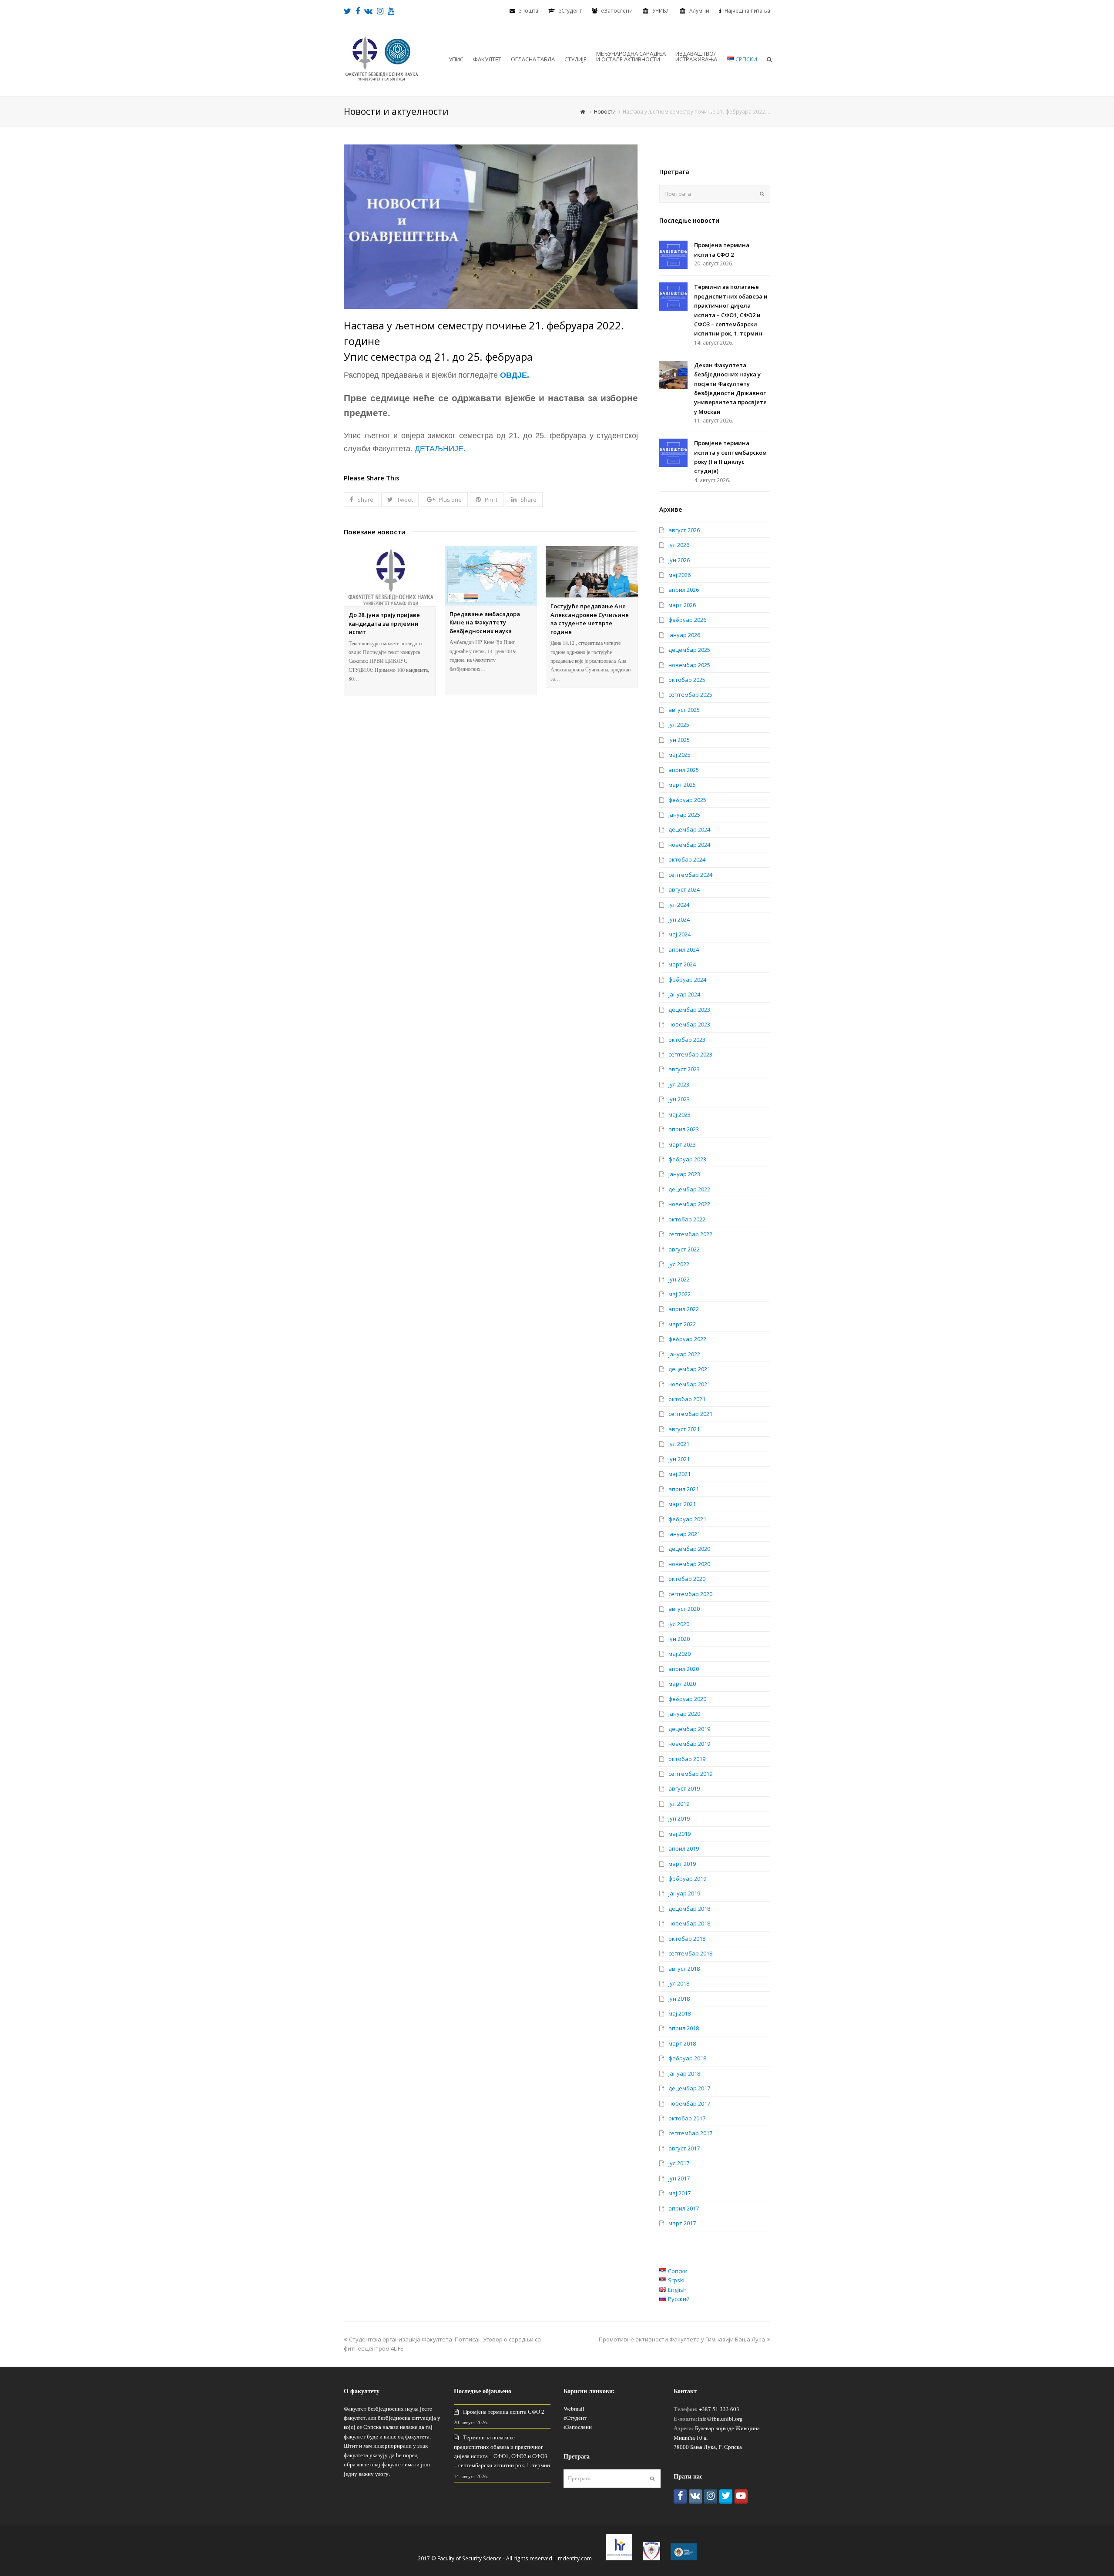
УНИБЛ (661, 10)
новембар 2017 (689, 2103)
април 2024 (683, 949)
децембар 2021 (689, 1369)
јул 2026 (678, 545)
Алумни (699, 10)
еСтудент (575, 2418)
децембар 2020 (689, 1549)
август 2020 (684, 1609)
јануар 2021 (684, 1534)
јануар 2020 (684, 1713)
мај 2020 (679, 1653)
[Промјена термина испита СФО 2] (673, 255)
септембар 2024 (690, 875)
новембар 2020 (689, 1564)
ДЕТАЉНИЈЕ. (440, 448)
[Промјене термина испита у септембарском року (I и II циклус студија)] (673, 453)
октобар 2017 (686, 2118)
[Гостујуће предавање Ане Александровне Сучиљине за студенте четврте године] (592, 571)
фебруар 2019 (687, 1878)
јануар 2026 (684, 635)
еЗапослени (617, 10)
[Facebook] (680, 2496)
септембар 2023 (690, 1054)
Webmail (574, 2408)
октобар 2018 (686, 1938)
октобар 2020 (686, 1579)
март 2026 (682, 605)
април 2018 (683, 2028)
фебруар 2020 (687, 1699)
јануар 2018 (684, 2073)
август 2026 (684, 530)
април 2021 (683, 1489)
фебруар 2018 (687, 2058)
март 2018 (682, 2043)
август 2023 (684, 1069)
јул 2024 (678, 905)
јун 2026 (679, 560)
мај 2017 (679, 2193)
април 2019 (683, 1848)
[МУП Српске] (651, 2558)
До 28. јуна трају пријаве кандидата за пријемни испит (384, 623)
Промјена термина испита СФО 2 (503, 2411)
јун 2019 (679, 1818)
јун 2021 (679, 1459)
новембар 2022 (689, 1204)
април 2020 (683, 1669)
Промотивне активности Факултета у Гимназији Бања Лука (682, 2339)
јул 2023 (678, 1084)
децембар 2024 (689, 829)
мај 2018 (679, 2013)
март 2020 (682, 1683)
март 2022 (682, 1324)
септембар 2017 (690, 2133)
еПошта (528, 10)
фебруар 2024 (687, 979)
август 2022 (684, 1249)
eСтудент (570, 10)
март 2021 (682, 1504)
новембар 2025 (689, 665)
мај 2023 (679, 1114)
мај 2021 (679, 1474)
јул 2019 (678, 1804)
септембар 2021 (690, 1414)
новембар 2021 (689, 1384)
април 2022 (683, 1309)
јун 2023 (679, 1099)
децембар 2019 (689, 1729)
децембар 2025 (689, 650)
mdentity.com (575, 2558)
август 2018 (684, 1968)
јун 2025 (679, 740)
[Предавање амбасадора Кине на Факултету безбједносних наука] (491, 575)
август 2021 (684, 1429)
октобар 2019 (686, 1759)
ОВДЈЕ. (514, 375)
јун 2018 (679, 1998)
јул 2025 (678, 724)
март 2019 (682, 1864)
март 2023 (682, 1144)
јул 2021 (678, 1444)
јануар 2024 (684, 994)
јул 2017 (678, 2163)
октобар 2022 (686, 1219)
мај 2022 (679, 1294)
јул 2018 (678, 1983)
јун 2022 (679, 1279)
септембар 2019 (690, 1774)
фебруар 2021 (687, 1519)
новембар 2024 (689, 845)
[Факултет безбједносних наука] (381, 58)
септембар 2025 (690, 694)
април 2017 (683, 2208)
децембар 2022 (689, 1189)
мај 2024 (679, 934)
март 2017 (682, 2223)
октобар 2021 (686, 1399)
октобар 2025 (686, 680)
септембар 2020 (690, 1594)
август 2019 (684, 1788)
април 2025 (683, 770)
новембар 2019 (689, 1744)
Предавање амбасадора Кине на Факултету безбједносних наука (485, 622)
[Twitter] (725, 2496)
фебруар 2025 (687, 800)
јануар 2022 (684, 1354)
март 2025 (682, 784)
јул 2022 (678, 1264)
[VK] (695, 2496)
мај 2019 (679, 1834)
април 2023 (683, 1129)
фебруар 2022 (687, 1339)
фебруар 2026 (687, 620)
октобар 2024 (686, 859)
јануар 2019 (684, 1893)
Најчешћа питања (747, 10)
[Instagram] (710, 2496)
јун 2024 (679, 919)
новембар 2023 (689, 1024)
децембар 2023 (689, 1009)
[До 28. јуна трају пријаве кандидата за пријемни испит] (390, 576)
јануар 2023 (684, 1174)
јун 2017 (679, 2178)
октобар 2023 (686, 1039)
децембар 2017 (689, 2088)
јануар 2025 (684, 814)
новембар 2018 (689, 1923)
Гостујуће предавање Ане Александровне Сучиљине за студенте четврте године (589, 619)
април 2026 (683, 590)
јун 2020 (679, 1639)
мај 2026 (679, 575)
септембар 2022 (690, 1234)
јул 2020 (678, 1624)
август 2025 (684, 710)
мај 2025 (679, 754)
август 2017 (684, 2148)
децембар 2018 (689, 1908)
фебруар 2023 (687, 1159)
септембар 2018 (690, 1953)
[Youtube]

──────────────────────────────

__Task item__.
Apply a filter for "март" to the entries and show each line that passes.

__Answer section__.
март 2026 (682, 605)
март 2018 (682, 2043)
март 2020 (682, 1683)
март 2022 (682, 1324)
март 2021 (682, 1504)
март 2019 (682, 1864)
март 2023 (682, 1144)
март 2017 (682, 2223)
март 2025 (682, 784)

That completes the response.